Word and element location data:
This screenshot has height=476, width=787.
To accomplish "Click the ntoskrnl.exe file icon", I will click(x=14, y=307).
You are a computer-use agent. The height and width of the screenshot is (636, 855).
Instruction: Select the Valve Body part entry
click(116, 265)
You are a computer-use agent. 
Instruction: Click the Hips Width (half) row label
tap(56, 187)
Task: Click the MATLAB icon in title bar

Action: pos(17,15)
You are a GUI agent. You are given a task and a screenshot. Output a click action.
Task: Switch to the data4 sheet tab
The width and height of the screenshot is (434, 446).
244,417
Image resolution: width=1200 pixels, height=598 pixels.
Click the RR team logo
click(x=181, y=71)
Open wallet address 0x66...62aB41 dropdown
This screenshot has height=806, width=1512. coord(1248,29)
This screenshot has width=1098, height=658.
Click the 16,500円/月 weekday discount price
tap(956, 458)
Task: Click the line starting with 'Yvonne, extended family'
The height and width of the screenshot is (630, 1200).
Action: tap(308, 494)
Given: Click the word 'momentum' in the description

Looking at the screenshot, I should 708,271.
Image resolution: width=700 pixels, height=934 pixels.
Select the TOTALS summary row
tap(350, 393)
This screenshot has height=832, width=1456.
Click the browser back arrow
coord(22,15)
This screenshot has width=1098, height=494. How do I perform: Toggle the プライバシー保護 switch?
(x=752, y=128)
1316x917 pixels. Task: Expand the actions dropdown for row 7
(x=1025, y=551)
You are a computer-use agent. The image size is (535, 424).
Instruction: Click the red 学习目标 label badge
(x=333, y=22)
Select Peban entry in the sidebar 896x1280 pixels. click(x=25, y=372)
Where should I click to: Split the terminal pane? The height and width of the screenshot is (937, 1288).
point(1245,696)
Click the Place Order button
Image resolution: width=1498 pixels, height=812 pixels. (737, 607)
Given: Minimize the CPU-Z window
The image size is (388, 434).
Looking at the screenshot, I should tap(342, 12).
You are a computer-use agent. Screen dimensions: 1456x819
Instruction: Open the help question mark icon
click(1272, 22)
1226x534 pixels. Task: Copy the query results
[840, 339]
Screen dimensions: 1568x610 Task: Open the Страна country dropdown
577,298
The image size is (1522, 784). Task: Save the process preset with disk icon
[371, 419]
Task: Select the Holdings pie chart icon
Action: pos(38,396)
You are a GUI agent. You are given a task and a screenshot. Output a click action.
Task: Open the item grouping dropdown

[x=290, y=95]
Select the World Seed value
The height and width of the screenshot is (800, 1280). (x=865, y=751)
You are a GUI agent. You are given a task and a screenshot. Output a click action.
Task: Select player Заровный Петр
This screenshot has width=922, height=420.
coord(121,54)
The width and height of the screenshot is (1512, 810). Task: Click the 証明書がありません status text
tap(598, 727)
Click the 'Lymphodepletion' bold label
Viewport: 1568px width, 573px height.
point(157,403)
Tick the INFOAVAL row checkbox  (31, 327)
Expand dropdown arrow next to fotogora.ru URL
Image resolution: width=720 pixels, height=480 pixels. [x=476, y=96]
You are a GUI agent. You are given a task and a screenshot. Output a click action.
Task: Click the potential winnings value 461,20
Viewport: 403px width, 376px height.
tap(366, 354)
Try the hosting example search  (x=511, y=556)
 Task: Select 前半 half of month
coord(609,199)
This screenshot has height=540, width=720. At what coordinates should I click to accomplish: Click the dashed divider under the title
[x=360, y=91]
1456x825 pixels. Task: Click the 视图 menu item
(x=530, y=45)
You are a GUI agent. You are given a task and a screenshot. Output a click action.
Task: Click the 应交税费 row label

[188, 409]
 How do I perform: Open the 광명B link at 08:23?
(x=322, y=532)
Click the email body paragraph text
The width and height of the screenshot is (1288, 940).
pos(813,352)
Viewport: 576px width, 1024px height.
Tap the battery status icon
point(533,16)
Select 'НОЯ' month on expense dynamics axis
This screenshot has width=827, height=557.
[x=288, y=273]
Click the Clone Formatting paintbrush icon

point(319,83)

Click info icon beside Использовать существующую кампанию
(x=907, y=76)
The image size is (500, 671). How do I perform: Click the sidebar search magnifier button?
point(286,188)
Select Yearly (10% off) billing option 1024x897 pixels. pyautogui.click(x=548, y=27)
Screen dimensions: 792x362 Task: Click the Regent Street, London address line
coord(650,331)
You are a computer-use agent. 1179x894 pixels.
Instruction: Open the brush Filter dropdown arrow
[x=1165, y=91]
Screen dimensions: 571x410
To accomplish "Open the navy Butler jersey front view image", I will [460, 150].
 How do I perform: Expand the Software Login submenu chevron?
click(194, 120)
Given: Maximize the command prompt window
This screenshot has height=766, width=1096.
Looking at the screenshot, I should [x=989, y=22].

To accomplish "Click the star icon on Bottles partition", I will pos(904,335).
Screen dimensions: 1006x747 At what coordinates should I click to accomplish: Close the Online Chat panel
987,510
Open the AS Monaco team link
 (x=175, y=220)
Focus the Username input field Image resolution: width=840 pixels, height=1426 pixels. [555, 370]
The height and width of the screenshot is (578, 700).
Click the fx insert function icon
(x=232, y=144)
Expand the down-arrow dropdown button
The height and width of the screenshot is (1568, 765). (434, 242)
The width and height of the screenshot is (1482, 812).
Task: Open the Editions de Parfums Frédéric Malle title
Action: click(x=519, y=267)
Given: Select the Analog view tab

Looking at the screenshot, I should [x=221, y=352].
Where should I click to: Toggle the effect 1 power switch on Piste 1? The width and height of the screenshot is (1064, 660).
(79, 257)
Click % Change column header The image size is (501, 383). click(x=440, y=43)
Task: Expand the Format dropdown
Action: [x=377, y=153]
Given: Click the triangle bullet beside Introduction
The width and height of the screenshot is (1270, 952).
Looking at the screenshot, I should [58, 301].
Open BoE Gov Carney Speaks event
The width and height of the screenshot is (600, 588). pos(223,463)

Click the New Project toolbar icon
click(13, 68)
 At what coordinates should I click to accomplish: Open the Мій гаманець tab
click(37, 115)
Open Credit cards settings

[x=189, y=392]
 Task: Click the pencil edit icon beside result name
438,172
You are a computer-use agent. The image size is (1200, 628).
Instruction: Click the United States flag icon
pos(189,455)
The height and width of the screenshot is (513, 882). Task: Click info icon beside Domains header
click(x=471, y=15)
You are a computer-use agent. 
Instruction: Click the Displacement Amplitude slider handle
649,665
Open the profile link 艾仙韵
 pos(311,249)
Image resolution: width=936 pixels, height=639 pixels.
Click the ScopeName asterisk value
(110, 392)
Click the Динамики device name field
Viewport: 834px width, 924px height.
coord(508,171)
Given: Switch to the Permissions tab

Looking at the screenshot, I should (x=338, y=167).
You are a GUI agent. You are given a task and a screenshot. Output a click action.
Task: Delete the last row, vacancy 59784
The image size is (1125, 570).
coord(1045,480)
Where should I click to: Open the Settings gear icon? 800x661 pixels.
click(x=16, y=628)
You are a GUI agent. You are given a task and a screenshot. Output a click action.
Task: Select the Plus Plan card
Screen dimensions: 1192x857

_What to work on_
Repeat the material above word for word, starting with its first line and going on through the line that contains "Action: pos(17,15)", with both ends included.

_Right answer_
This screenshot has height=476, width=787.
To accomplish "Click the ntoskrnl.exe file icon", I will click(x=14, y=307).
You are a computer-use agent. The height and width of the screenshot is (636, 855).
Instruction: Select the Valve Body part entry
click(116, 265)
You are a computer-use agent. 
Instruction: Click the Hips Width (half) row label
tap(56, 187)
Task: Click the MATLAB icon in title bar

Action: pos(17,15)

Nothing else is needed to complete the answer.